* Exercise requirements *
Retype the records word for word. Skip every image.

[[ Exercise materials, beginning ]]

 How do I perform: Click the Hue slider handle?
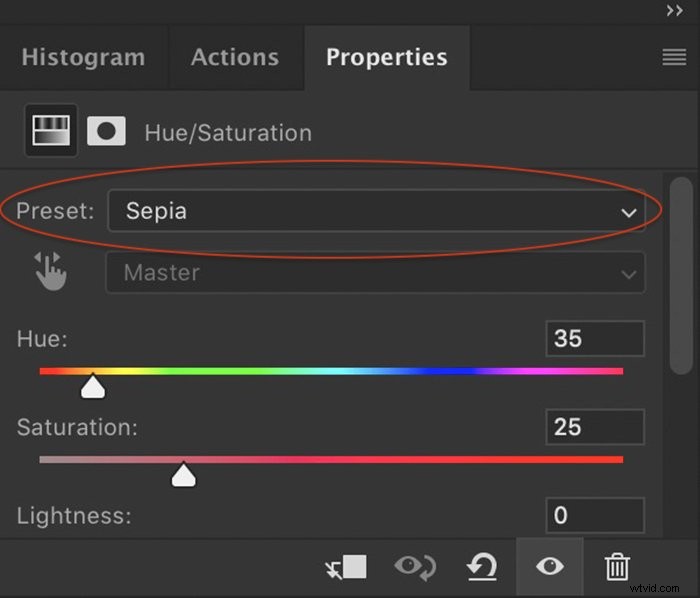point(93,386)

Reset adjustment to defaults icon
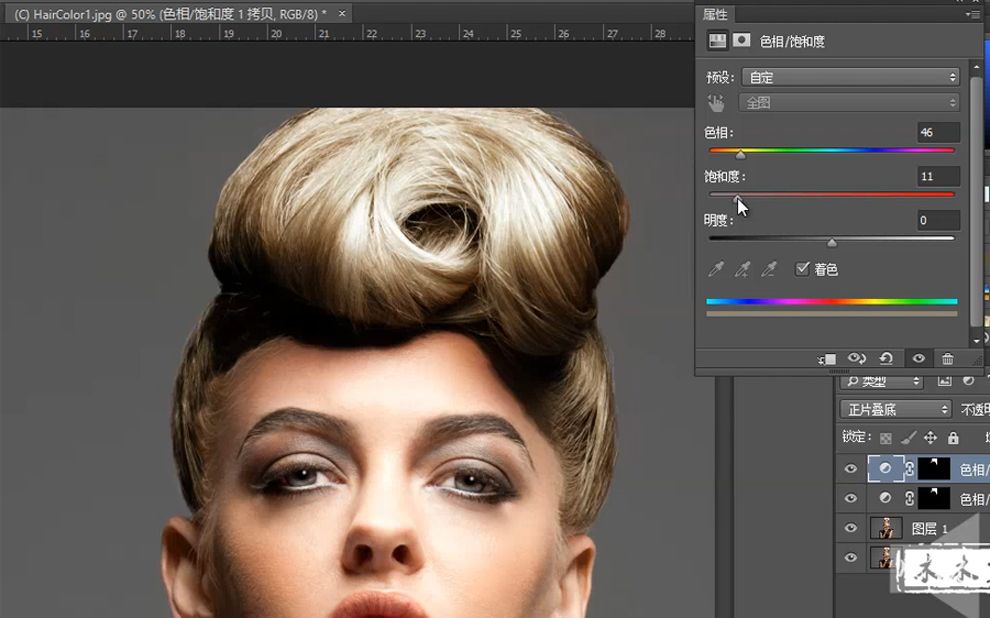[x=886, y=359]
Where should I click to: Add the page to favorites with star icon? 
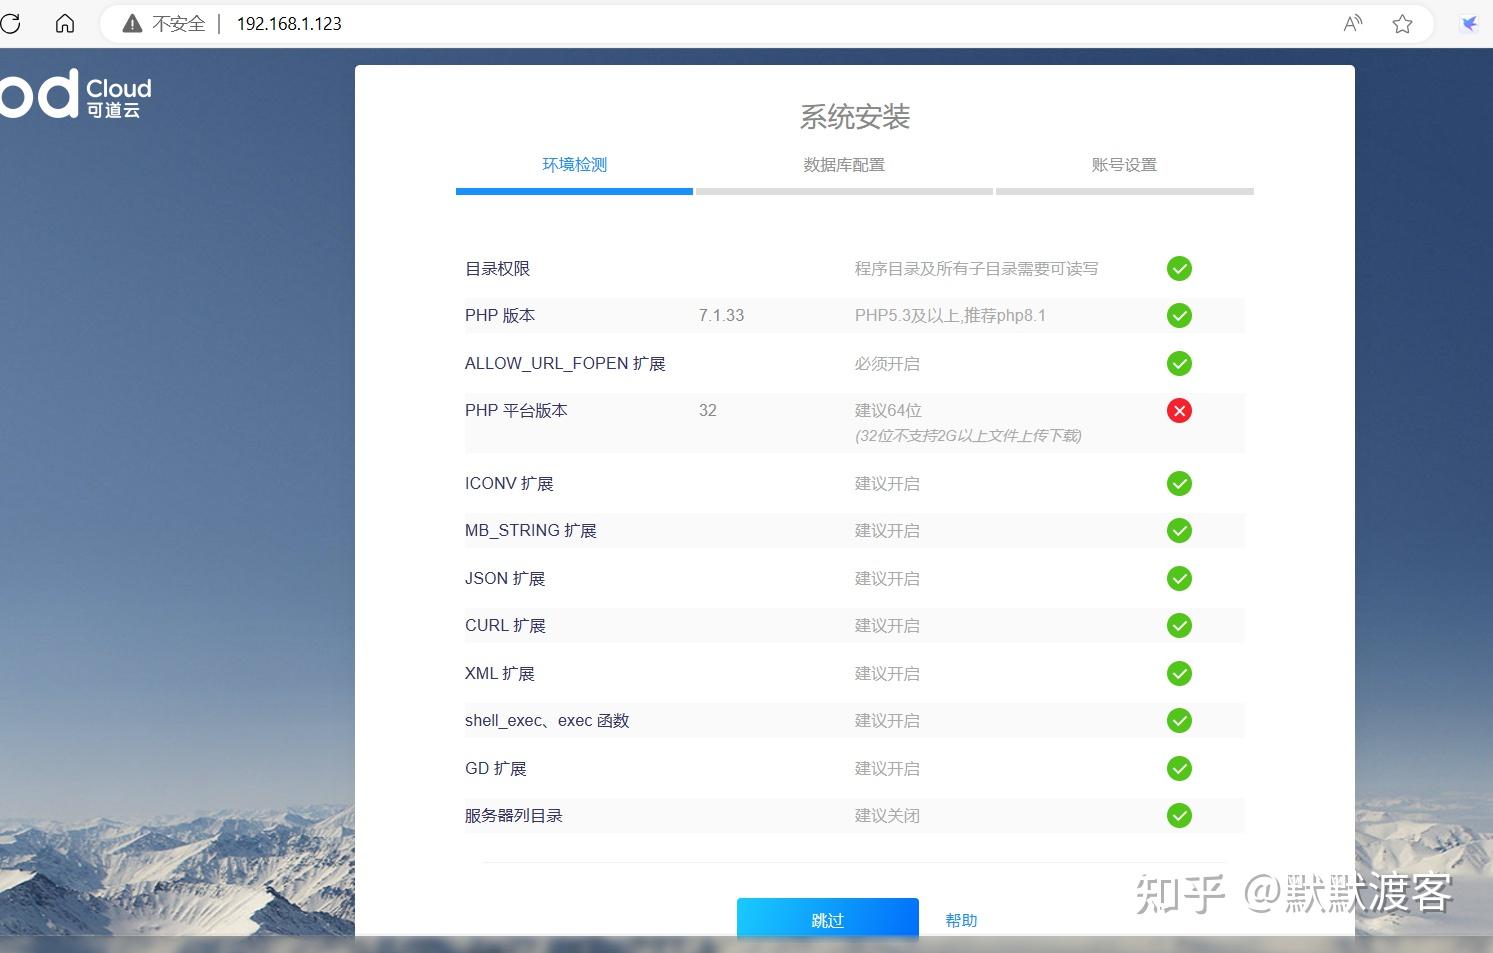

[[ Exercise materials, end ]]

* Response *
 How do I perform: Click the Hue slider handle?
point(93,386)

Reset adjustment to defaults icon
[x=886, y=359]
Where should I click to: Add the page to favorites with star icon? 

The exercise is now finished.